Un grupo internacional de investigadores ha observado por primera vez el análogo óptico del efecto Magnus a nivel de un ion único. Según ixbt.com, durante el estudio de la interacción entre una radiación láser fuertemente enfocada y un átomo individual, se midió en la práctica un fenómeno predicho teóricamente, lo cual es crucial para el futuro desarrollo de computadoras cuánticas de alta precisión. Así lo informa Ixbt.com.
El efecto Magnus, bien conocido en los cursos de física clásica, se manifiesta en la curvatura de la trayectoria de vuelo de una pelota en rotación. Esto provoca una desviación lateral debido a las fuerzas que actúan alrededor del objeto. Aunque la existencia de un análogo óptico había sido predicha teóricamente, su observación directa a nivel atómico no se había logrado hasta ahora. El nuevo experimento permitió confirmar estas teorías en la práctica.
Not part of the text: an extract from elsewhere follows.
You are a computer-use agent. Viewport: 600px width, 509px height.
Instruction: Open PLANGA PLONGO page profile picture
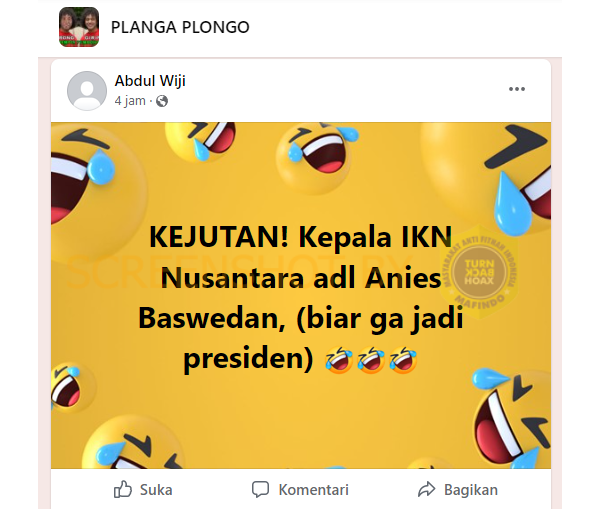pyautogui.click(x=79, y=27)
Proceso experimental y resultados obtenidos
Durante el experimento, los científicos utilizaron un ion de calcio-40 mantenido casi inmóvil mediante una trampa electromagnética. Se dirigió hacia él un haz láser fuertemente enfocado con una longitud de onda de 729 nanómetro, desplazando el haz gradualmente respecto al ion. El ion actuó como un sensor microscópico para determinar la estructura del campo de luz.Los investigadores midieron la probabilidad de transición entre los diferentes estados cuánticos del ion según su posición respecto al haz de luz. Resultó que el punto de interacción máxima no coincidía con el punto esperado basado en la distribución de la intensidad lumínica. El desplazamiento observado para dos transiciones cuánticas diferentes fue de 240 y 463 nanómetro respectivamente, lo que coincide casi perfectamente con los cálculos teóricos.
Importancia para las tecnologías cuánticas
La aparición de este fenómeno está relacionada con la compleja estructura electromagnética de la luz fuertemente enfocada. En tales condiciones de enfoque, la componente longitudinal del campo eléctrico y las variaciones espaciales de la polarización juegan un papel decisivo. En los modelos de láser simples, estos factores suelen ignorarse.Para las computadoras cuánticas, la importancia práctica de este descubrimiento es grande. En los procesadores cuánticos de iones, los láseres controlan el estado de los qubits individuales. Los desplazamientos espaciales y la falta de homogeneidad de la polarización acoplan el estado cuántico interno del ion con su movimiento, lo que puede introducir errores adicionales durante la ejecución de operaciones.
Al mismo tiempo, los científicos creen que este efecto podría abrir nuevas oportunidades. En el futuro, se contempla utilizar estas fuerzas ópticas para mejorar la interacción entre qubits iónicos y realizar operaciones cuánticas más complejas. El experimento actual ha logrado establecer un mapa detallado de la compleja interacción entre la luz y el átomo.